### Extrait présenté
Du haut de mes 24 ans, je dis souvent à la blague que j’ai l’impression d’avoir vécu quelques vies différentes. Parce que j’ai cherché ma place dans la société et je me suis baladée à travers différents milieux. Et aujourd’hui, j’ai envie de raconter celle où j’ai fondé et géré un refuge. C’est une histoire que plusieurs auront entendue du point de vue des expériences et rencontres extraordinaires, de mon dévouement insensé, mais aussi de ma fierté d’avoir réussi. Mais ces derniers temps, des histoires refont surface et j’ai envie de parler d’un autre côté.
J’ai un visage peu expressif, mais c’est en discutant avec d’autres passionnées du sujet que des étoiles brillaient dans mes yeux. J’étais jeune, naïve et je voulais sauver le monde (pas que je ne veux plus, mais j’ai aujourd’hui une vision moins utopique). J’ai toujours eu et j’ai encore un problème à vouloir trop aider, que ce soit la société, la planète ou encore les gens. J’ai l’impression de ne pas avoir de valeur si je ne contribue pas d’une manière ou d’une autre à quelque chose de bien. Dans le milieu où j’étais, c’était fréquent. Un milieu où on veut aider, où on n’a pas eu la vie la plus facile. Un buffet ouvert pour n’importe qui voulant profiter de ces âmes qui ne se sentent jamais assez. Et c’est ce qui est arrivé. L’affaire, c’est que je me disais que j’étais plus intelligente que ça; que je n’étais pas une personne facile à manipuler ! Et c’est vrai, malgré ma naïveté, parfois impressionnante, je suis une personne EXTRÊMEMENT méfiante… mais comment je pourrais douter de quelqu’un qui, comme moi, veut juste aider?
Ce qui m’a attirée, c’était de me sentir utile et comprise, et c’est l’empathie qui m’a emprisonnée. Une fois bien pognée, même s’il y avait des red flags, des histoires floues, des incompréhensions… comment quelqu’un pourrait mentir à une personne qui est toujours présente, qui est prête à tout pour aider en la regardant droit dans les yeux. C’était trois ans d’anxiété, d’abus de confiance et d’énergie et de mensonges. C’était trois ans où j’ai cru à des histoires impossibles, parce que je faisais confiance à celui qui me les racontait. C’était trois ans à donner toute mon énergie à quelqu’un qui la grugeait au complet pis pour qui ce n’était jamais assez.
Et c’est avec le recul que je peux cibler exactement comment tout ça s’est passé. En premier, il est présent dans un milieu où les gens sont fragiles. Il attire ces gens en leur faisant croire qu’on se ressemble et qu’on se comprend. Ensuite, il attire avec l’empathie : « je viens de me faire laisser », « je viens de perdre mon travail », « je suis malade », et nous, on veut aider. Ensuite, il nous garde en exploitant nos faiblesses en se présentant comme un sauveur. « Une chance qu’il est là! » On présente l’entourage, mais étant maitre du mensonge, on s’arrange pour que tout le monde se déteste. « X me traite comme de la marde », « Y me veut juste pour mon fame », tout en expliquant qu’il continue de les côtoyer par empathie. On devient tellement attachée qu’on finit par faire des choses dont on ne voudrait pas, parce qu’on aime la cause, parce qu’il a moins d’argent que moi, parce que ça ne durera pas longtemps, anyway.

### Travail demandé
Reprenez le témoignage sur le refuge et la manipulation subie, à la suite de sa dernière phrase.

### Données fournies
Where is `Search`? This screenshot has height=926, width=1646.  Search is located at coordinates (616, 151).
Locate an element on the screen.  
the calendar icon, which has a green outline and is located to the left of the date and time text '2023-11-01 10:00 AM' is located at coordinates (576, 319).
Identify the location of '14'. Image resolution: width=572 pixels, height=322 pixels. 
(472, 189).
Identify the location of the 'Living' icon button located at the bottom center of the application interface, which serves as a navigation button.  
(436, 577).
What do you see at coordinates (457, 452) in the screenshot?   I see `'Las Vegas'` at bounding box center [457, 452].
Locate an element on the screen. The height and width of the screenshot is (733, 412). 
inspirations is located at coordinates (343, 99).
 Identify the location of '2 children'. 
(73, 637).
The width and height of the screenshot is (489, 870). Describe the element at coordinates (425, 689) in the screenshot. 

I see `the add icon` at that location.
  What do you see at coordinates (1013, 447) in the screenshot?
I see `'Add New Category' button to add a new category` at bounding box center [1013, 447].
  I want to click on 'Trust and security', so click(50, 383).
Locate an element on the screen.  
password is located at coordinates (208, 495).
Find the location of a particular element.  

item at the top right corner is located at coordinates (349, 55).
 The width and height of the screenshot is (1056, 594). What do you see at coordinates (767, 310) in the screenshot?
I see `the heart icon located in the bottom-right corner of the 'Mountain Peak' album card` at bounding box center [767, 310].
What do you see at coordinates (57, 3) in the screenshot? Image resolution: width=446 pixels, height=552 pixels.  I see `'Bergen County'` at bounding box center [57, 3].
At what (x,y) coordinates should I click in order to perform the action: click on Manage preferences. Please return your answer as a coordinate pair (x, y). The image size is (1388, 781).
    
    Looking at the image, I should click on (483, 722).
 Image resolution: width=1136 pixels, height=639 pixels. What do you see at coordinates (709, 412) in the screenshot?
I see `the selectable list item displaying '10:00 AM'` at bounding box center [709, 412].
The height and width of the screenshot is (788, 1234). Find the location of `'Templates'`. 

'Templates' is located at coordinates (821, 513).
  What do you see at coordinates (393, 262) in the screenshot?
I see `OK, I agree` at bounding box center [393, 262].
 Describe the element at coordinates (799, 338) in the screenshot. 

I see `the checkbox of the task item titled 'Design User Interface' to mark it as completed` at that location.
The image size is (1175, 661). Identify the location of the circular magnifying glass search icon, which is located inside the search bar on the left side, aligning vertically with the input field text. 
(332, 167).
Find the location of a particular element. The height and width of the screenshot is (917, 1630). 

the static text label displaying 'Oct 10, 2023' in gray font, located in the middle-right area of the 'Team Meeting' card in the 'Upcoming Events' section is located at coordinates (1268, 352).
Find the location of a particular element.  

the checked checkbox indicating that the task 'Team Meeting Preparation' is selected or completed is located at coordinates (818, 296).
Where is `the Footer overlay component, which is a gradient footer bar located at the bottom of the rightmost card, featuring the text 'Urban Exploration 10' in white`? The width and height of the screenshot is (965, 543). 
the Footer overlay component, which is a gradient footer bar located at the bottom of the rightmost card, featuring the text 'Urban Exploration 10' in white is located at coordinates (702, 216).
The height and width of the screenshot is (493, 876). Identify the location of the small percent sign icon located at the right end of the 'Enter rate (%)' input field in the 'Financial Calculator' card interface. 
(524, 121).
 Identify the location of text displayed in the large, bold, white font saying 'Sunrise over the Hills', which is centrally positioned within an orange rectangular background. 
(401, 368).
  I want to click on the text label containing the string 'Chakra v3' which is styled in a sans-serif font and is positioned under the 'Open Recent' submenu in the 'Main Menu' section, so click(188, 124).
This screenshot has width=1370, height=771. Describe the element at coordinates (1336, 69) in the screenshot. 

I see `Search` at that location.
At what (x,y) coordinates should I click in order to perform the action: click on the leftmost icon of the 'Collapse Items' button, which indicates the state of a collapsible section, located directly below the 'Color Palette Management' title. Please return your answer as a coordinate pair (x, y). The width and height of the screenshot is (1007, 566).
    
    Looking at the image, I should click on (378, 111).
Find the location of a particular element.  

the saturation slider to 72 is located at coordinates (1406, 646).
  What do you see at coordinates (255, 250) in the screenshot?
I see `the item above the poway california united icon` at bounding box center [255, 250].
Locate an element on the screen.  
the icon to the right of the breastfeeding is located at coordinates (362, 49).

### Résultat final
Un jour, le cercle s’est agrandi. Des personnes de confiance. On s’est rapproché, on s’est parlé, on s’est apprécié. Pis c’est à ce moment que tranquillement, le bateau sur lequel on était a commencé à se fissurer. Pas juste parce qu’on était plus, mais parce que les mensonges commençaient à manquer de cohérence. On se posait des questions, mais on n’était plus seul à se les poser, pis un moment donné, tout a éclaté. Réaliser dans quelle histoire de fou on était a été long, pas parce que les histoires qu’on avait gobées étaient cohérentes, mais parce que la confiance avait été bâtie sur nos insécurités, et réaliser à quel point on avait été berné était dur à accepter. Finalement, un par un, on s’est apporté des preuves pour en convaincre un autre qu’on s’était fait avoir. Et pour finaliser cette histoire, j’ai décidé de me retirer totalement de ce monde. Je pensais que j’allais passer à autre chose, mais je voyais la chose du mauvais angle. Pour la même raison que j’ai essayé plusieurs fois d’écrire cet article, mais je n’abordais pas l’histoire de la bonne manière… et j’ai compris; ce n’est pas à lui que j’en voulais vraiment, c’était à moi de m’être fait berner, manipuler et d’avoir cru… et j’ai compris et c’est à toi de l’entendre maintenant :
Ce n’est pas de ta faute.
…et je te rappelle :
Ce n’est pas de ta faute,
et le karma finira bien par faire son travail.
Je ne suis pas la personne qui a été la plus touchée dans cette histoire, il y en a qui ont eu des abus émotionnels graves, des abus sexuels, monétaires… si tu te sens interpellée spécifiquement par cette histoire, n’hésitent pas à venir m’écrire, sinon il y a une multitude d’aides externes :
Ressources au Canada et au Québec.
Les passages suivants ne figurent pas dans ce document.